I did mind him asking. I didn’t say I minded (mostly because I got “the look” from my wife, who was holding the cookie tray). We’ve always let the kids decorate the tree. I usually watch from the couch while my wife hands out the ornaments, some made from photos framed in ice pop sticks, and others, tacky mementoes from family vacations.
Even though I held my tongue, I still felt like a grump because although I didn’t tell him how much his question bugged me, it still bugged me and then it bugged me even more for letting it bug me. Here’s the deal. If you have to begin your question with, “If you don’t mind me asking,” you shouldn’t be asking. Is that just a cold sore? Are those real? How much did you pay for your house? How much push-up is in your push-up bra? These are all inappropriate questions. It doesn’t make them appropriate by leading with, “If you don’t mind . . .”
I know I’m being peevish. We like our less-than-professionally-decorated tree. Maybe it was just the fact that he, of all people, reminded me of the artificialness of the tree.

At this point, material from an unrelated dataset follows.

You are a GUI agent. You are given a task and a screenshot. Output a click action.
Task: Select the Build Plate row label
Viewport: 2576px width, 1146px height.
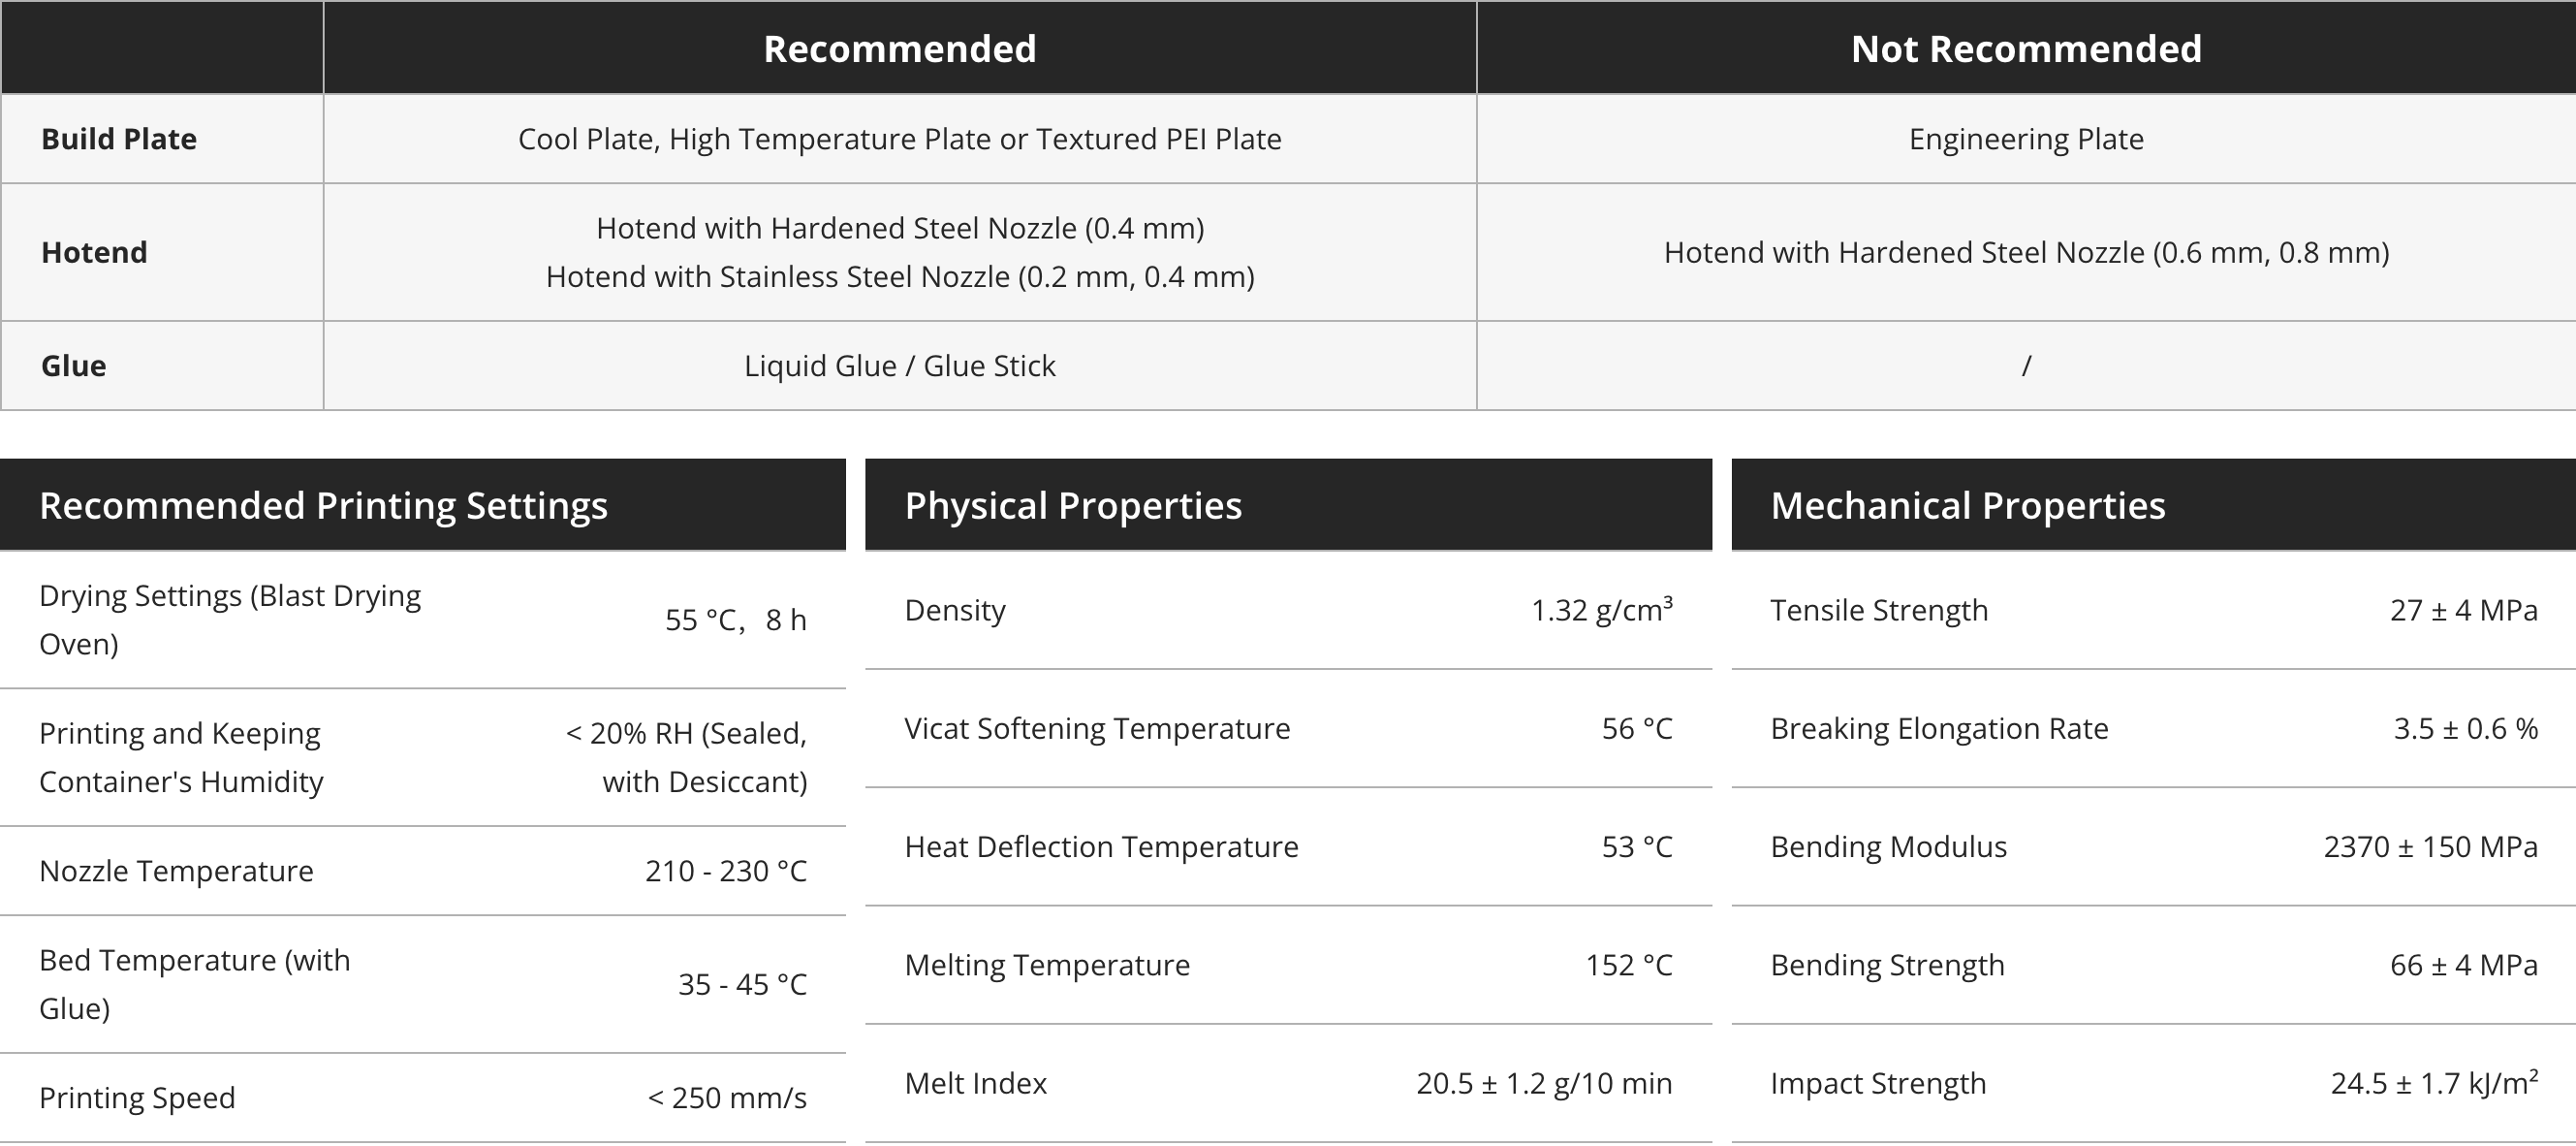(119, 139)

When I was growing up, we used to have “real” trees for the holidays. Like many Idahoans, we had a tradition of heading to the mountains to find our very own Tannenbaum. My memories include thermoses of hot chocolate, a red sled, and red twine to tie the tree to the top of the station wagon. It was an adventure that included snow fights and Christmas carols, and one we insisted on doing long after some of the magic was lost to Dad. Traipsing through hip-high snow pulling two kids on a sled is more fun when you’re young. Looking back, I realize now that our annual journey to find just the right tree grew a little bit shorter each year.
You see, my folks had too many kids. By the time my brother and I came along, Dad had been stuck in the snow more times than we could count. He had changed flat tires with soggy mittens and slippery jacks and even lost a sideview mirror. The “mirror year” was the last year we kept the tradition of the expedition. We hadn’t driven fifteen minutes before we stopped in front of a thicket of trees that were full and round and more perfect than I remembered from previous years. We didn’t need to drag a tree over mountains of snow. The sled stayed in the car, the car stayed running. Heading home, with snow piled high on the sides of the icy shoulder-less road, we turned a sharp corner and saw a sheriff’s car crawling towards us. Dad kept going, eyes straight forward, squeezing by the sheriff until our sideview mirrors abruptly met and crashed to the ground like a couple of bar fighters, each connecting with their one and only haymaker. Dad kept driving longer than seemed prudent. When he did stop, he jumped from the car telling us kids to stay put. I heard the first part of the ensuing conversation.
“You didn’t give me much room to pass,” my father said before the man with the badge spoke.
“It wasn’t my intention to let you pass, and if you don’t mind me asking, do you have a permit for that tree?”
I don’t remember much about the rest of the trip home. It was pretty quiet. I know Mom drove to the department store the next day and found a Christmas tree in a box, complete with lights and tinsel.
Dad loved Christmas until his end of days—even as we replaced one tradition with another. The best holidays include often-trite traditions. So, if you don’t mind me asking, are you ready for Christmas?